→ TASK REQUIREMENTS
Of all the lines below, return only those starting with the line holding "Task: Click main.rs in the breadcrumb" and going on through the line holding "The height and width of the screenshot is (597, 581).", exactly as written.

→ DATASET
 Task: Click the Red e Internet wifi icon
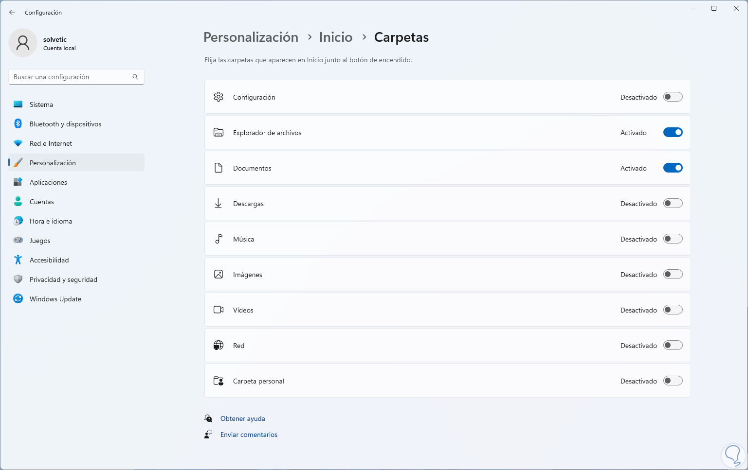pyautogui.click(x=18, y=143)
* * *
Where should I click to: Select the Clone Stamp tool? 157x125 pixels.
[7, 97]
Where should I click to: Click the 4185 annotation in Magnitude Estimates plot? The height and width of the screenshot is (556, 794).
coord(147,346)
* * *
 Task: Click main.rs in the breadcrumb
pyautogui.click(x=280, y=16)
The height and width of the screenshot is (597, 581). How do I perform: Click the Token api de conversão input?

→ EXERCISE RESULT
 Task: Click main.rs in the breadcrumb
pyautogui.click(x=280, y=16)
The height and width of the screenshot is (597, 581). How do I perform: Click the Token api de conversão input?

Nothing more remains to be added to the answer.